In red is represented OG1RF grown in air incubated with a pre-immune serum and detected with Phycoerythrin as negative control. B. Flow cytometry analysis was done in the same conditions as above with samples collected at “”T6″” which corresponds to early stationary growth phase. C. An equal amount (by BCA protein assay) of mutanolysin extract preparation
was 2-fold serial diluted and spotted onto a nitrocellulose membrane. Pilus presence was detected with an anti-EbpC rabbit polyclonal immune serum. The Fsr system effect on the ebp locus We previously presented data in our microarray study suggesting that Fsr repressed the ebpR-ebpABC locus. However, the Fsr effect was only seen at one time point (during late log growth phase) using BHI grown cells [8]; in this medium, fsrB expression increased from mid-log to entry into stationary phase and then decreased rapidly selleck compound [6]. Since our current study Selleckchem GDC-0449 used mainly TSBG (our biofilm medium) as growth medium, we investigated the fsrB expression profile
in TSBG. fsrB expression also increased until entry into stationary growth phase, reaching 66% of the expression detected in BHI broth, but then remained relatively constant throughout stationary phase (Fig. 4). These results indicate that fsr expression is variable in different conditions. Figure 4 fsrB expression profile in OG1RF. For β-gal assays, samples were collected every hour from 3 to 8 hr, then at 10 and 24 hr after starting the culture (x axis). All sets of cultures presented were analyzed concurrently. The figure is a Selleck PCI32765 representative of at least two experiments. The growth curves are
represented in brown for cells grown in BHI-air and purple for cells grown in TSBG (thin line when grown in air, dense line when grown in the GNE-0877 presence of 5% CO2/0.1 M NaHCO3). OG1RF containing P fsrB ::lacZ was grown in BHI air (brown closed diamond), in TSBG- air (purple closed diamond) or in TSBG-5% CO2/0.1 M NaHCO3 (purple open diamond). A. OD600 nm readings. B. β-gal assays (β-gal units = OD420 nm/protein concentration in mg/ml). We next tested ebpR and ebpA expression using the P ebpR :: and P ebpA ::lacZ fusions in OG1RF and TX5266 (ΔfsrB mutant), grown in parallel in TSBG aerobically. Both ebpR and ebpA gene expression profiles followed the same pattern in TX5266 as they did in OG1RF with an increase in expression until the culture reached stationary phase followed by a slow decrease (Fig. 5A).
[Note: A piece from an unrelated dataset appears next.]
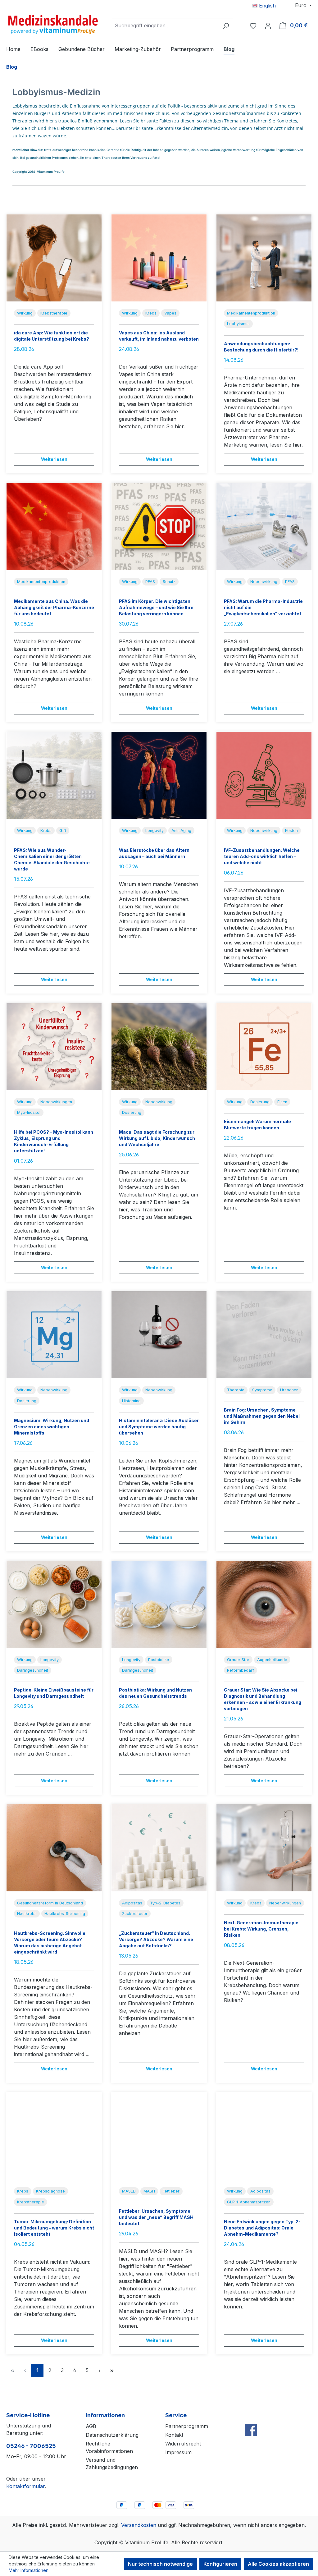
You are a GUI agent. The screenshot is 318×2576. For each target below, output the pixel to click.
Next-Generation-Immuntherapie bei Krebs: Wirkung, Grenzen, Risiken (261, 1929)
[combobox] (165, 25)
However, ebpR expression was 2-fold lower in OG1RF with 0.3 β-gal units compared to 0.8 β-gal units in TX5266 at entry into stationary phase. Similarly, ebpA expression was 4-fold lower in OG1RF with 3.7 β-gal units compared to 14.1 β-gal units in TX5266 early in stationary phase. These results confirm the role of the Fsr system as a repressor of the ebpR-ebpABC locus in TSBG, adding to the results obtained by microarray at one specific growth phase using cells grown in BHI. Figure 5 ebpR and ebpA expression profiles in TX5266 (Δ fsrB mutant).